→ **What is being asked**: Gather the lines from the material that contain "Patch".

→ **Material supplied**:
● ● ● ●

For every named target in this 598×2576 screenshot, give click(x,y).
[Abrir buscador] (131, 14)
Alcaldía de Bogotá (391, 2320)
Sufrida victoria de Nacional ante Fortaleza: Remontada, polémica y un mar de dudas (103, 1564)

● ● ● ●

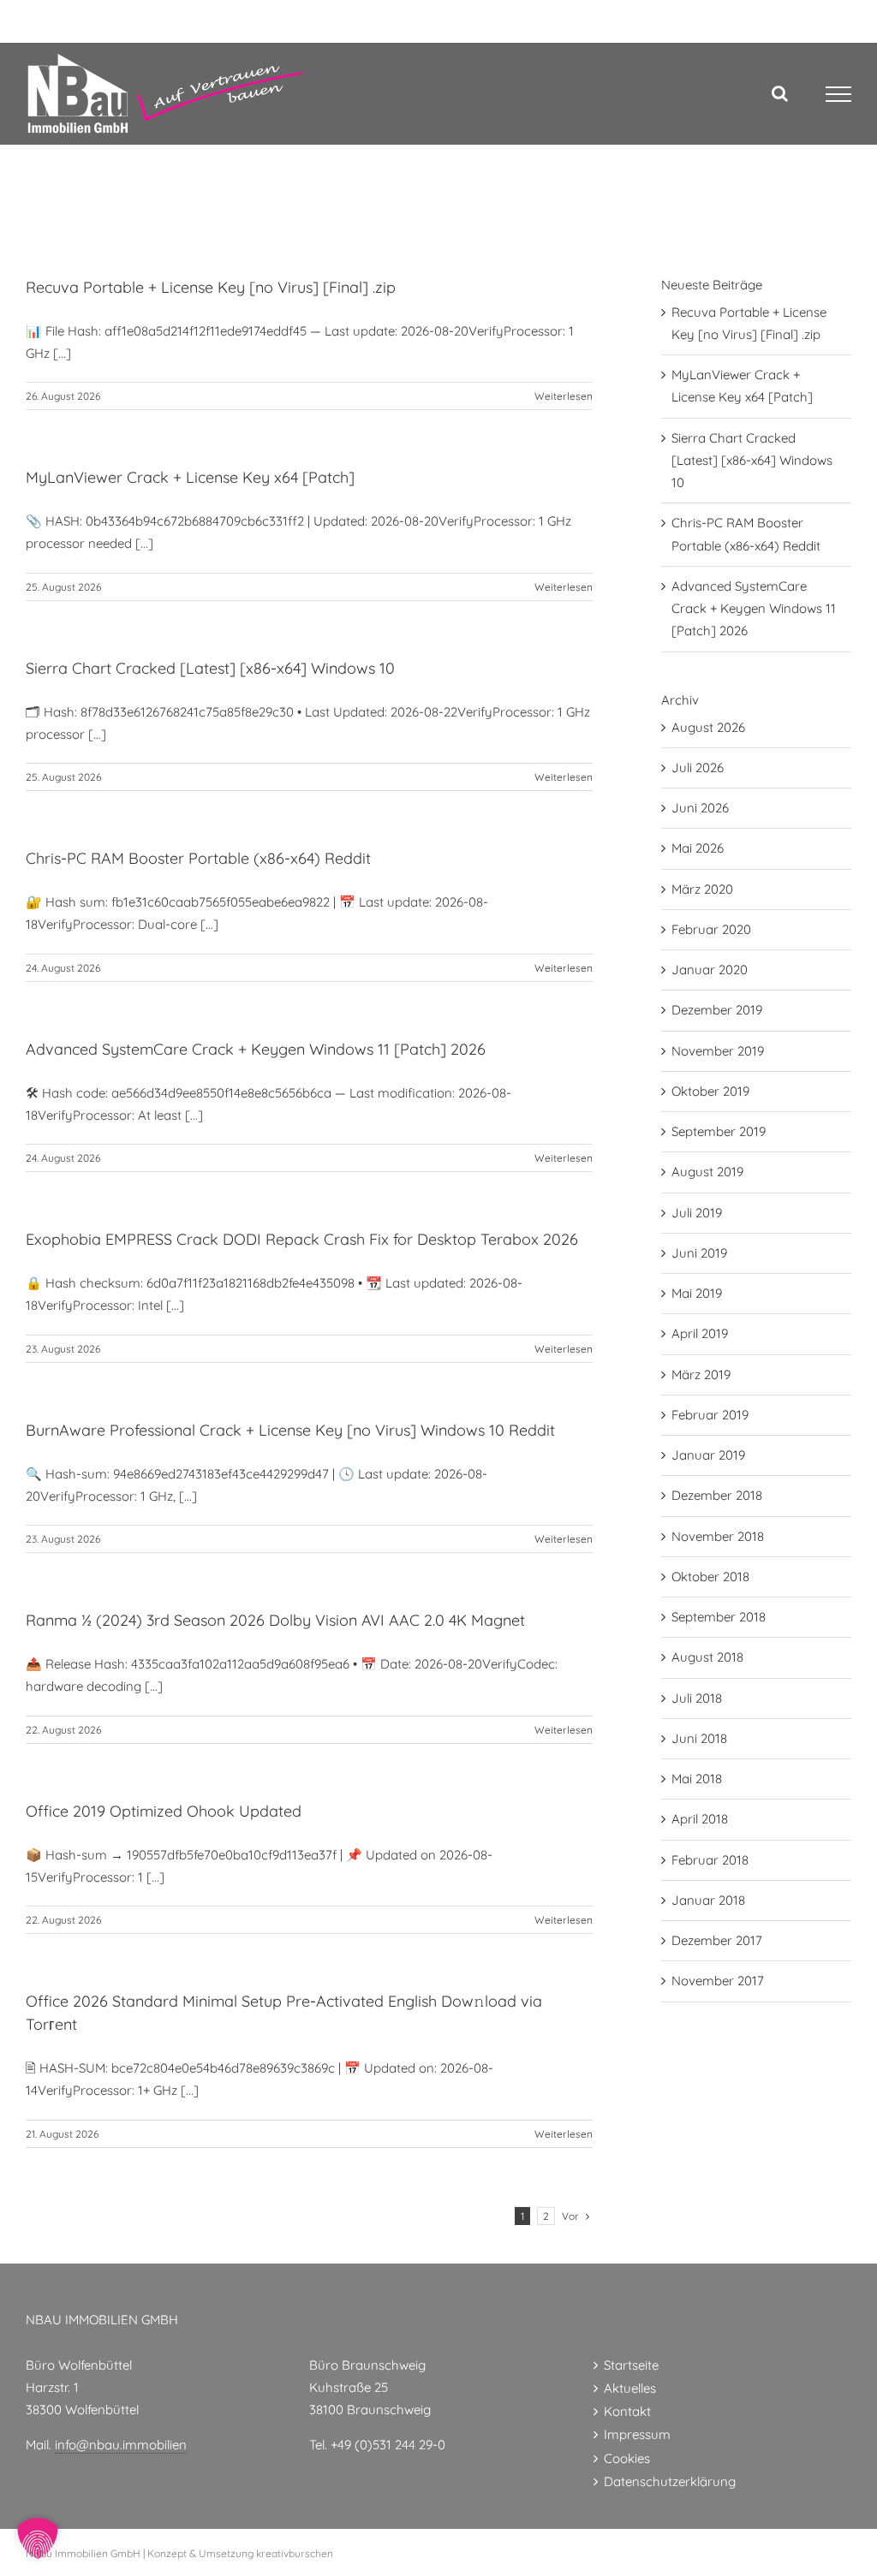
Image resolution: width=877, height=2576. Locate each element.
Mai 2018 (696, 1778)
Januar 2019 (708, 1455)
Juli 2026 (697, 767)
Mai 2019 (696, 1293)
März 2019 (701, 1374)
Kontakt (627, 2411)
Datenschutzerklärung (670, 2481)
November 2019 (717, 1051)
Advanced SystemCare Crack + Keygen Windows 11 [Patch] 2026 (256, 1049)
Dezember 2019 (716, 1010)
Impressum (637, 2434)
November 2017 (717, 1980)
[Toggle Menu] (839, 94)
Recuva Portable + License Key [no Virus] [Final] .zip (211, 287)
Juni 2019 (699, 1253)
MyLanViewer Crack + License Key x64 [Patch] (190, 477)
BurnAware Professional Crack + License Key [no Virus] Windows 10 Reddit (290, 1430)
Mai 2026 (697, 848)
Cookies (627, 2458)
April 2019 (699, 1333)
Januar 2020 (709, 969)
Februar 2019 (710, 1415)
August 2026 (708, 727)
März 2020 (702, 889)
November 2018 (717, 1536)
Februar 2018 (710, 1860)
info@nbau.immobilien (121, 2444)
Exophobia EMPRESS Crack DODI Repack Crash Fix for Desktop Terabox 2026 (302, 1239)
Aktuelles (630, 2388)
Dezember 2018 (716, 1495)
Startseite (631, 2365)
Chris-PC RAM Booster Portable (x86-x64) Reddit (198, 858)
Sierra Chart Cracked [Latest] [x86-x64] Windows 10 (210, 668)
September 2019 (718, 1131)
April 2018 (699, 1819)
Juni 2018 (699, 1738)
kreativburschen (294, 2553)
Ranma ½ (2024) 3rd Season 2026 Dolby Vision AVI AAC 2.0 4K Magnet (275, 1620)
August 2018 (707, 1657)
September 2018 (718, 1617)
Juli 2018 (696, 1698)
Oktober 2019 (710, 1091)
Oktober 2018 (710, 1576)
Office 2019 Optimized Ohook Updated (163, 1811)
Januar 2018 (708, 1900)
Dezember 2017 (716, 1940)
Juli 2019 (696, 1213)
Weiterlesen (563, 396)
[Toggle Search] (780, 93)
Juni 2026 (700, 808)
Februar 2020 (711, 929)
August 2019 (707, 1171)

● ● ● ●

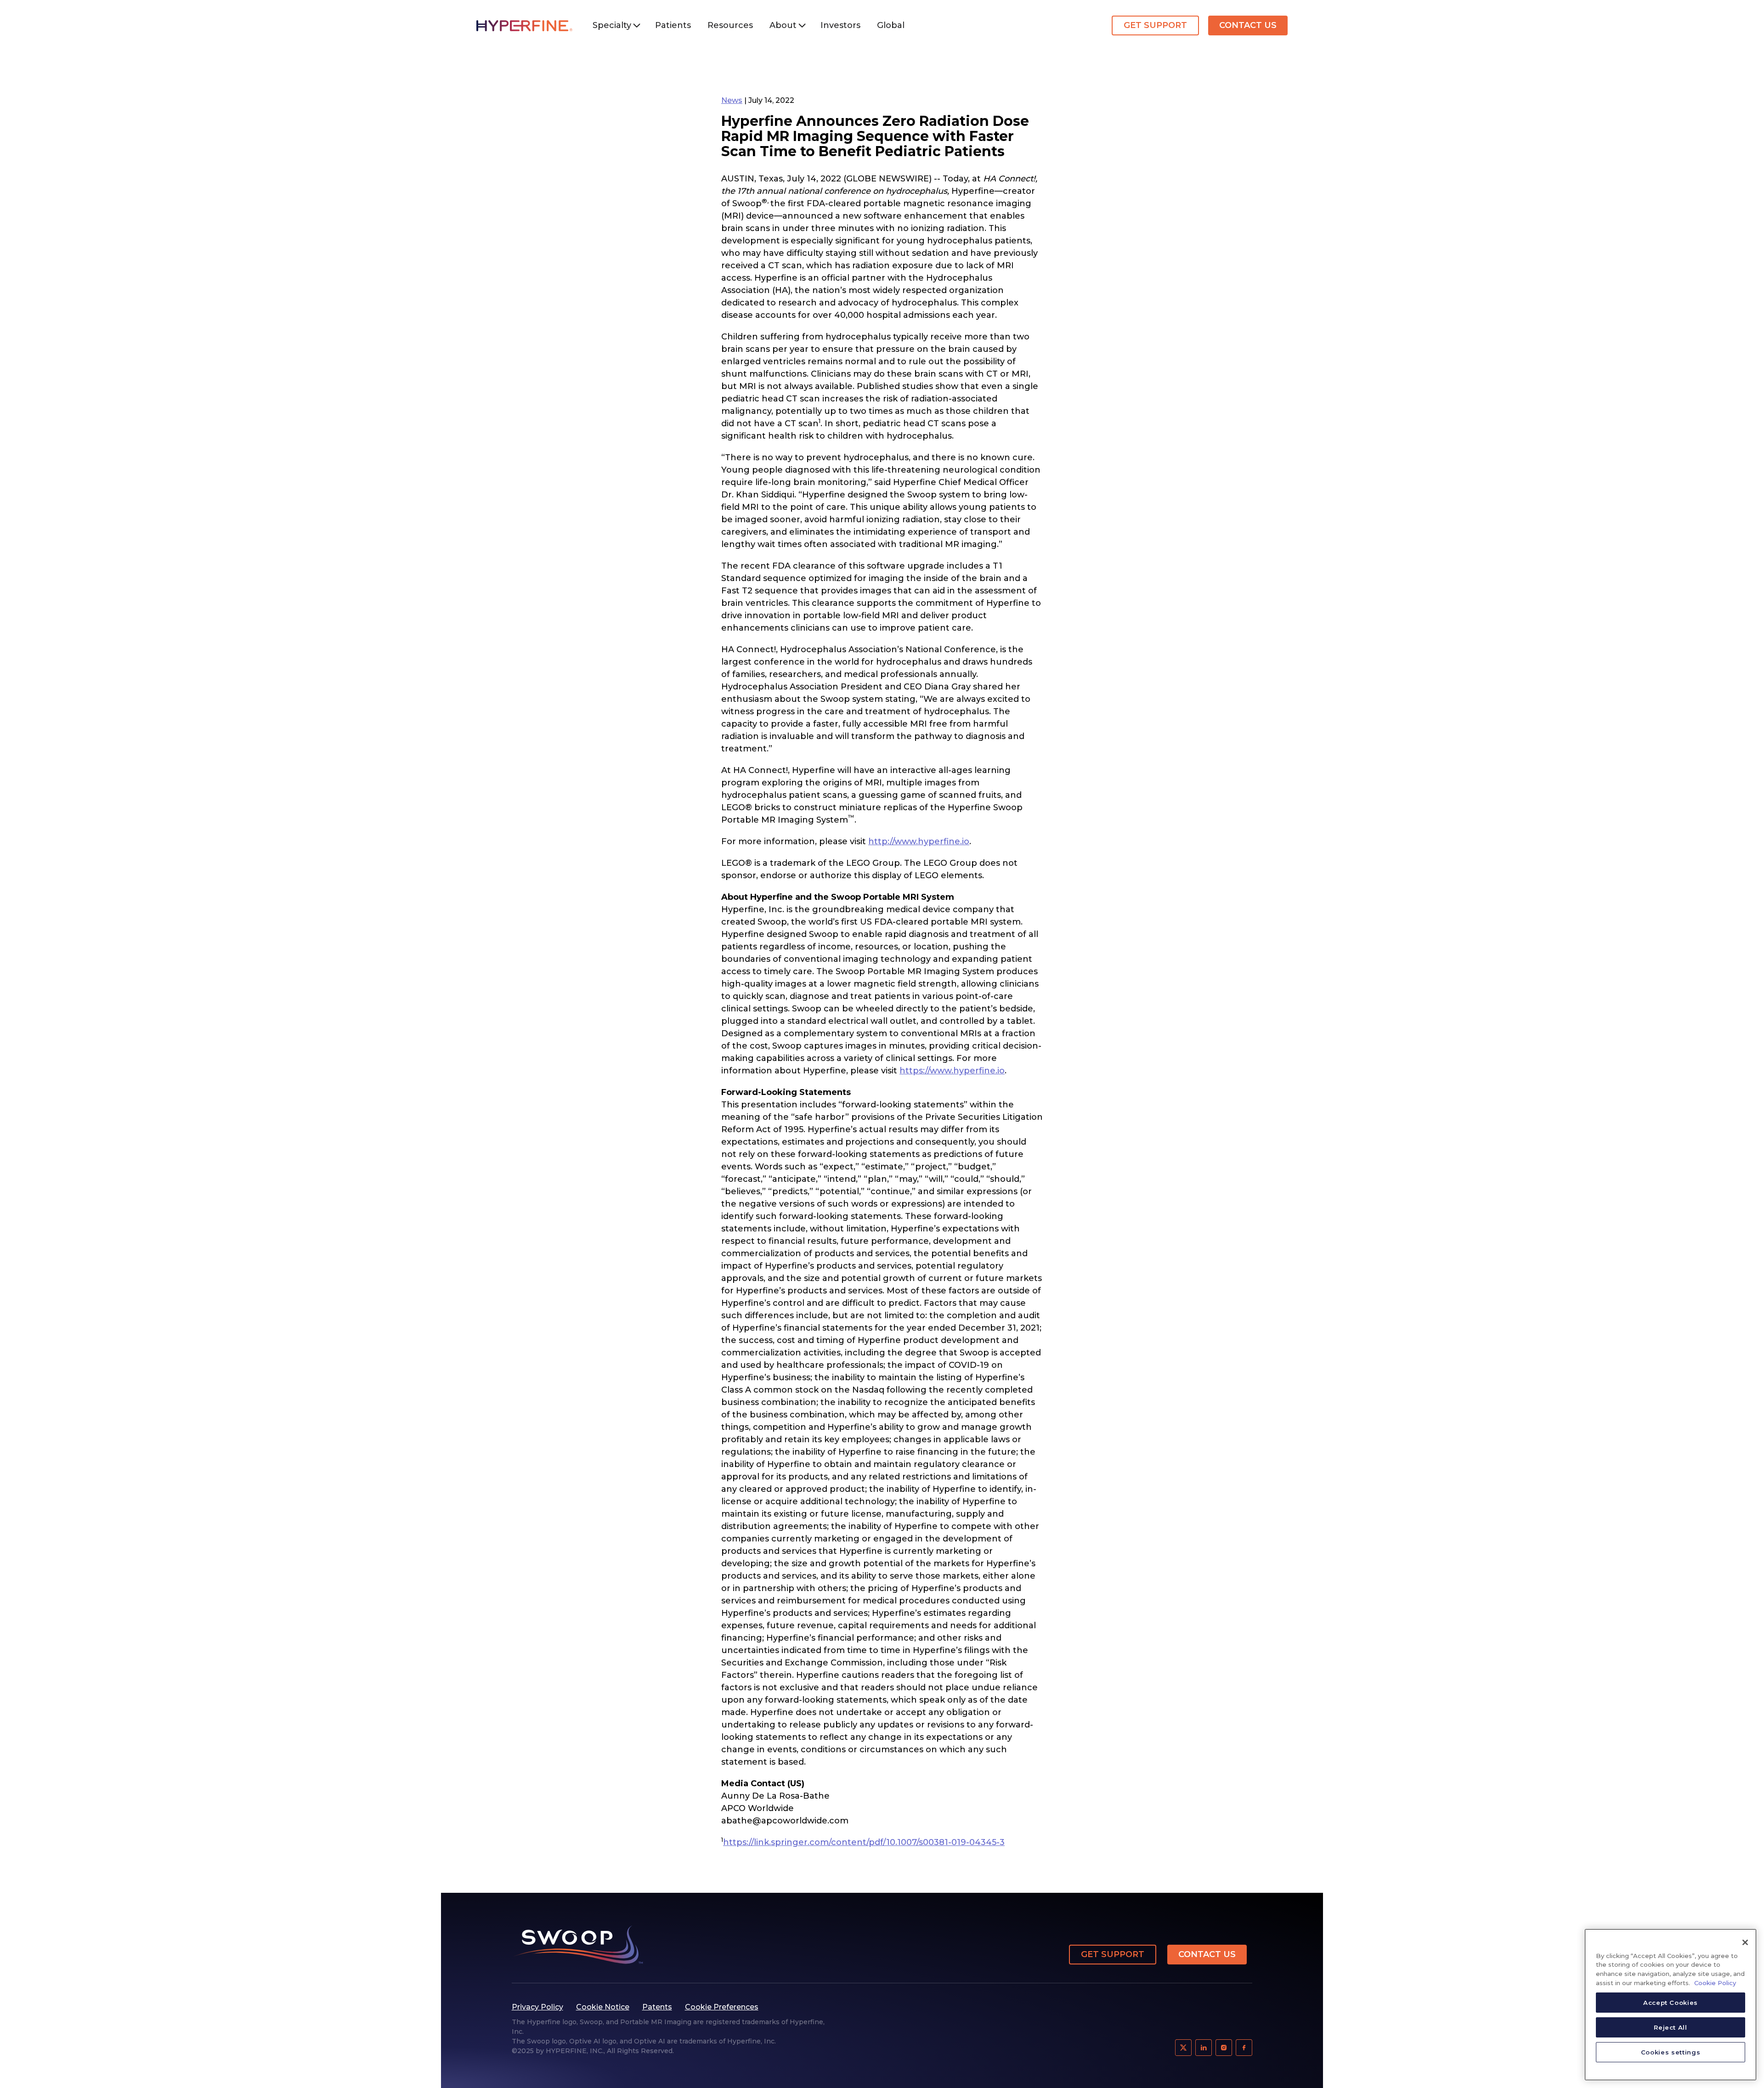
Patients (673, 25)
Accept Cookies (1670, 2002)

● ● ● ●

→ **Answer to the problem**:
Advanced SystemCare Crack + Keygen Windows 11 [Patch] 2026 (256, 1049)
MyLanViewer Crack + License Key x64 [Patch] (190, 477)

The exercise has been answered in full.